Instructions for the task = Copy out the lines of the items word for word, starting at the first line and ending at the line that contains "Medlemsföreningar (87, 1364)", with both of those lines included. Leave the pictures out of your answer.

══ Supplied material

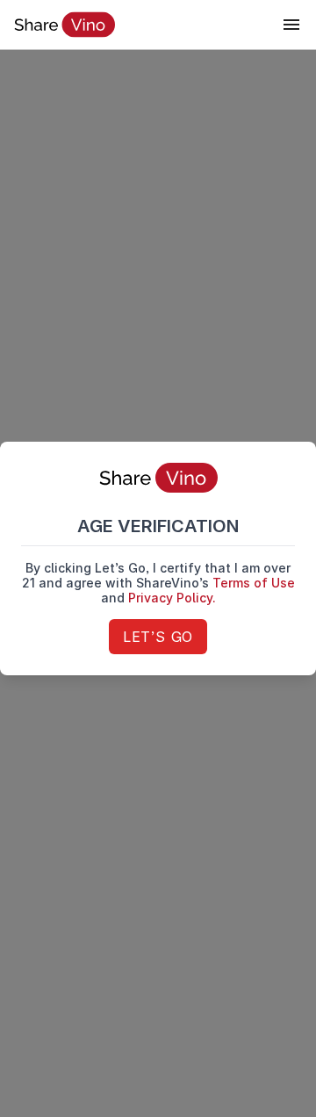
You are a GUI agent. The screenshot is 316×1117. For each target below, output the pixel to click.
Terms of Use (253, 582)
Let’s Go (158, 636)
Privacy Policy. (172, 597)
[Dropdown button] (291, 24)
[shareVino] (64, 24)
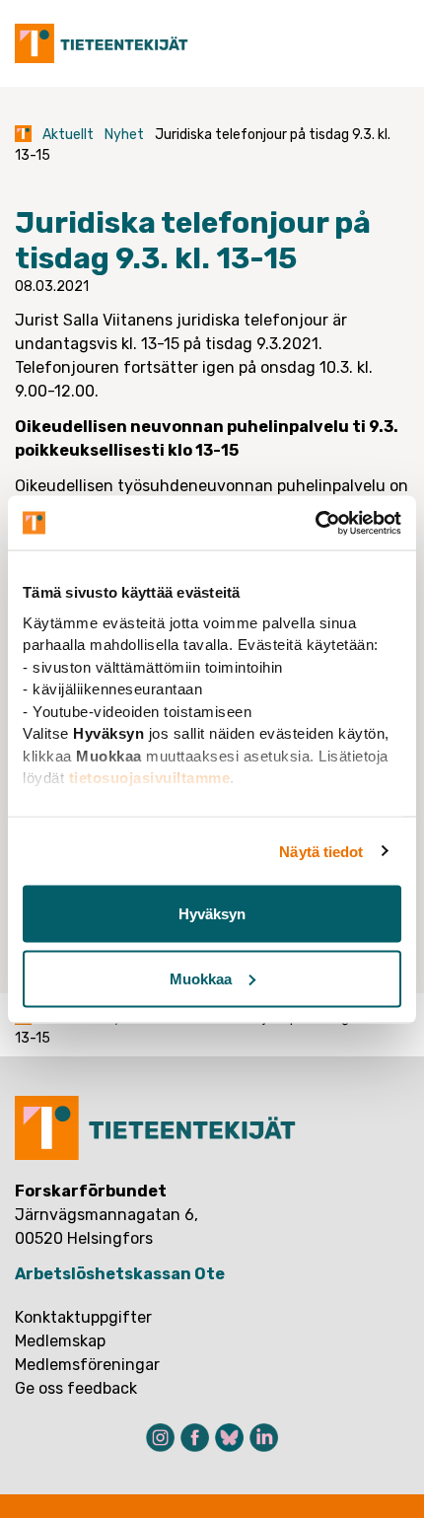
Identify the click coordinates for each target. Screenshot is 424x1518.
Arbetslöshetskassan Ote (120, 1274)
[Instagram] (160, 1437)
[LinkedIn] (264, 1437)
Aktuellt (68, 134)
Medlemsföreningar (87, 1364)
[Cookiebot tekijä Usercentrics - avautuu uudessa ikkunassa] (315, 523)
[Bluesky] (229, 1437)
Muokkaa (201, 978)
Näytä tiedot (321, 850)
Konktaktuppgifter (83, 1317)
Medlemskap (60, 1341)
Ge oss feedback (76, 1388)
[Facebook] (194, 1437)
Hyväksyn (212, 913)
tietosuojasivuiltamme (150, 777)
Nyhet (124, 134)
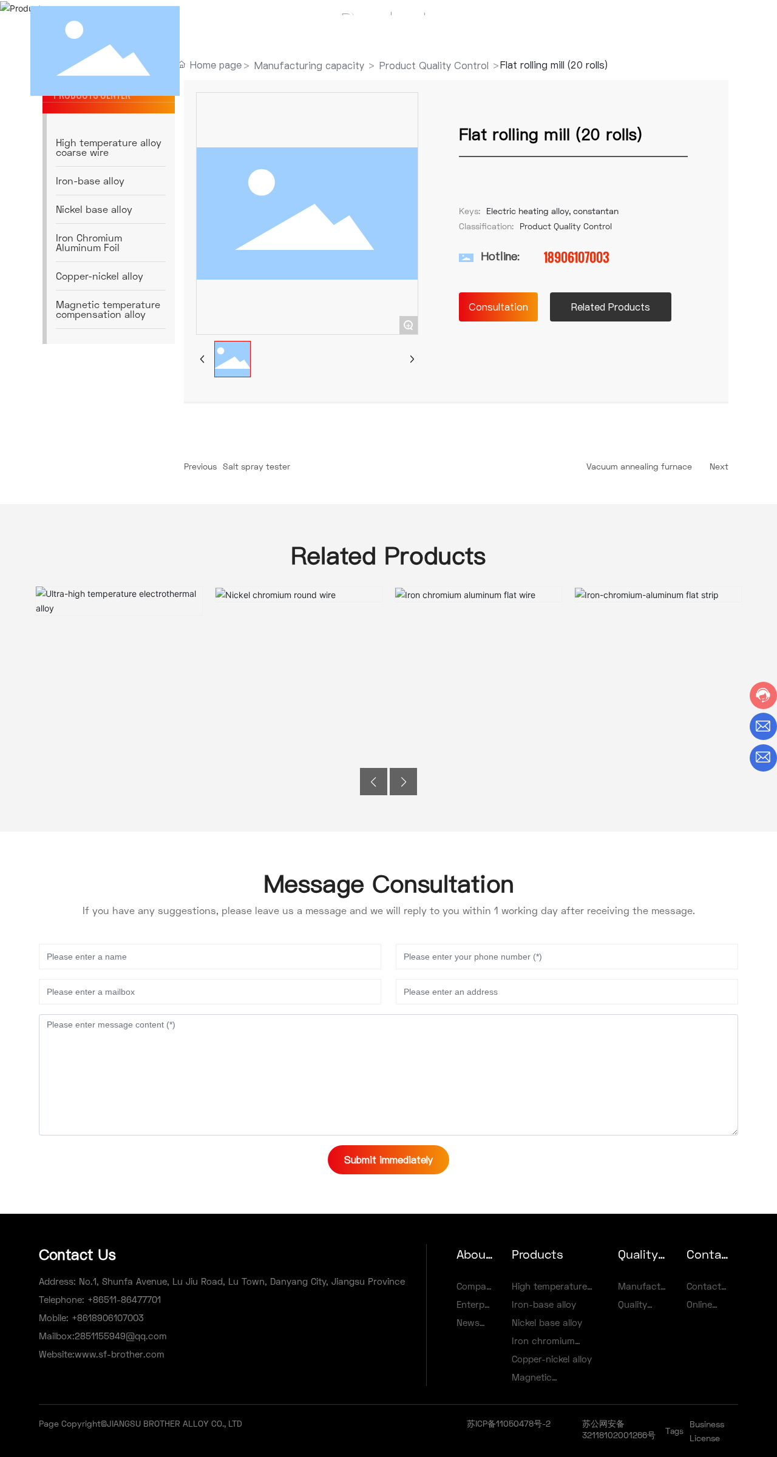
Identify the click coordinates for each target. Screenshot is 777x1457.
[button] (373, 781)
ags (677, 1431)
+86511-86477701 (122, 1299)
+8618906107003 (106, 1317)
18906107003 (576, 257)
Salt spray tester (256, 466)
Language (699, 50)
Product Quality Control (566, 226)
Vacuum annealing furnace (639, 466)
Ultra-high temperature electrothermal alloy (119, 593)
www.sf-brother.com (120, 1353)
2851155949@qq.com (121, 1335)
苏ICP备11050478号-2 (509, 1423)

════

Exercise output =
You are a GUI agent. The screenshot is 316×1117. For each target below, output the pixel to click.
Terms of Use (253, 582)
Let’s Go (158, 636)
Privacy Policy. (172, 597)
[Dropdown button] (291, 24)
[shareVino] (64, 24)
Identify the click coordinates for each target. Screenshot is 424x1518.
Arbetslöshetskassan Ote (120, 1274)
[Instagram] (160, 1437)
[LinkedIn] (264, 1437)
Aktuellt (68, 134)
Medlemsföreningar (87, 1364)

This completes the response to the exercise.